EXERCISE DIRECTIONS
Leaving out all pictures, write out word for word the lines from the one containing "This screenshot has height=674, width=810." to the end of the data below.

GIVEN RECORDS
§ §
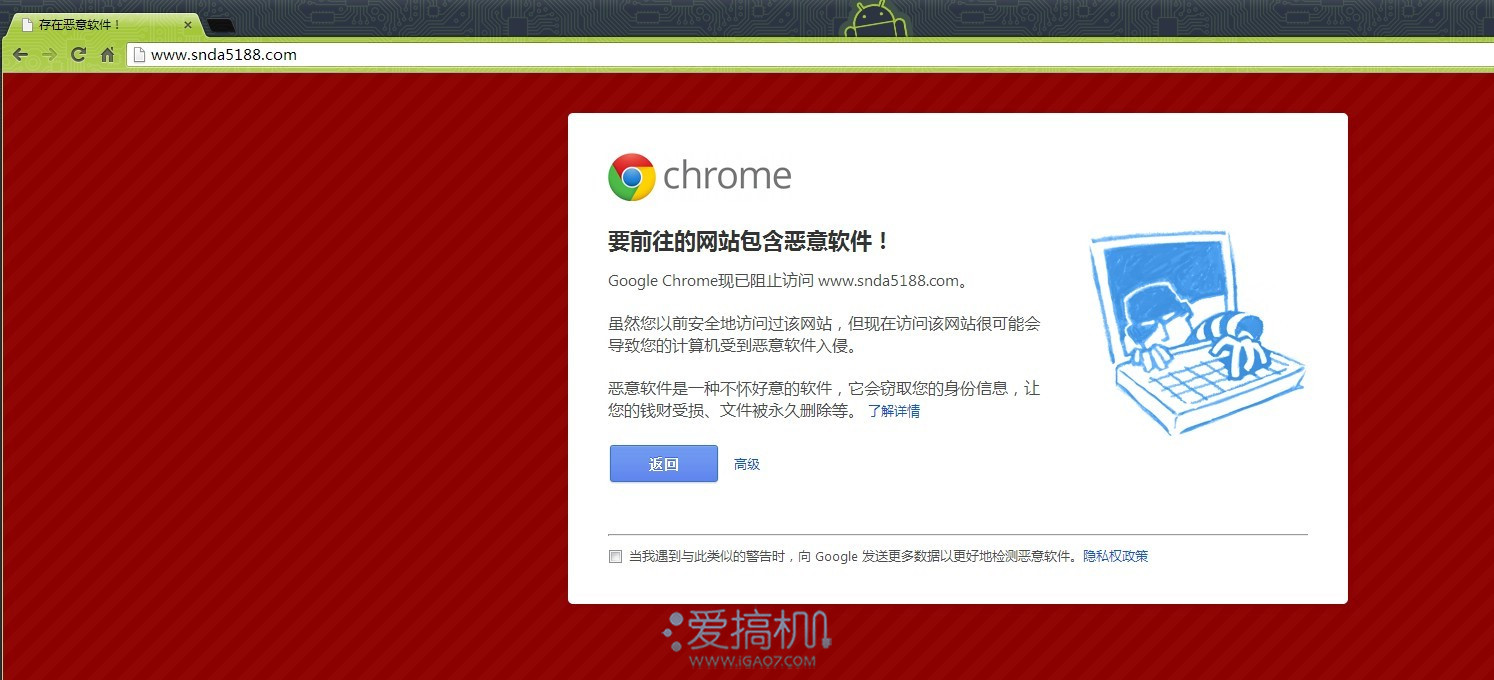Viewport: 1494px width, 680px height.
Task: Click the burglar laptop illustration
Action: (x=1196, y=332)
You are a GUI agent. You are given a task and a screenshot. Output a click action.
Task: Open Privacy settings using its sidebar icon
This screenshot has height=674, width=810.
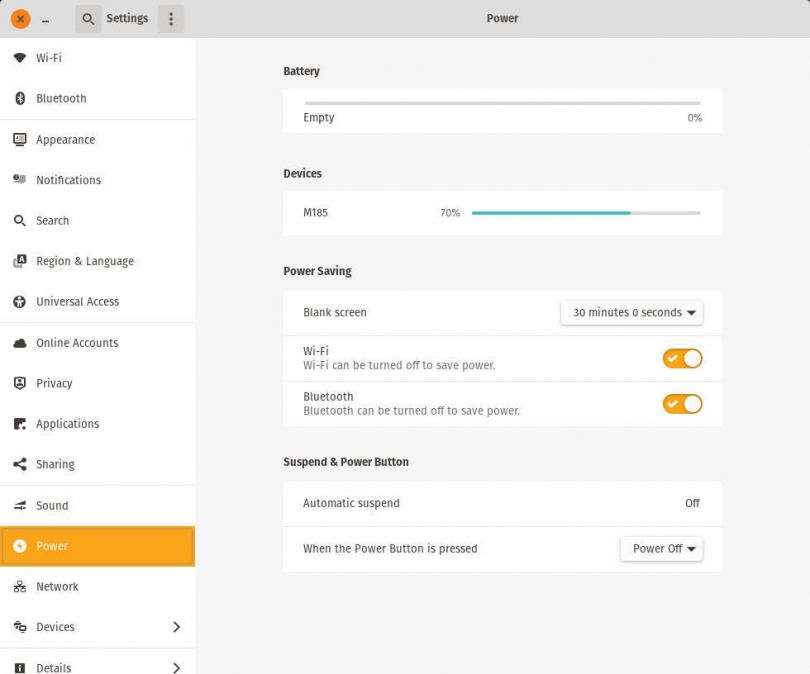point(19,383)
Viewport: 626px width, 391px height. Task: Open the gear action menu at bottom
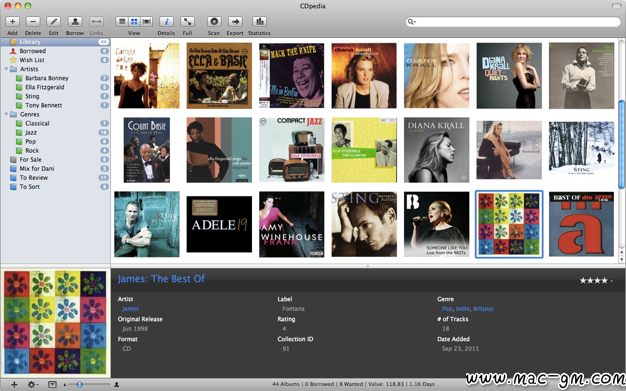point(33,384)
§ §
RESPONSE FOR THIS EXERCISE
This screenshot has height=674, width=810.
point(19,383)
Viewport: 626px width, 391px height. Task: Open the gear action menu at bottom
point(33,384)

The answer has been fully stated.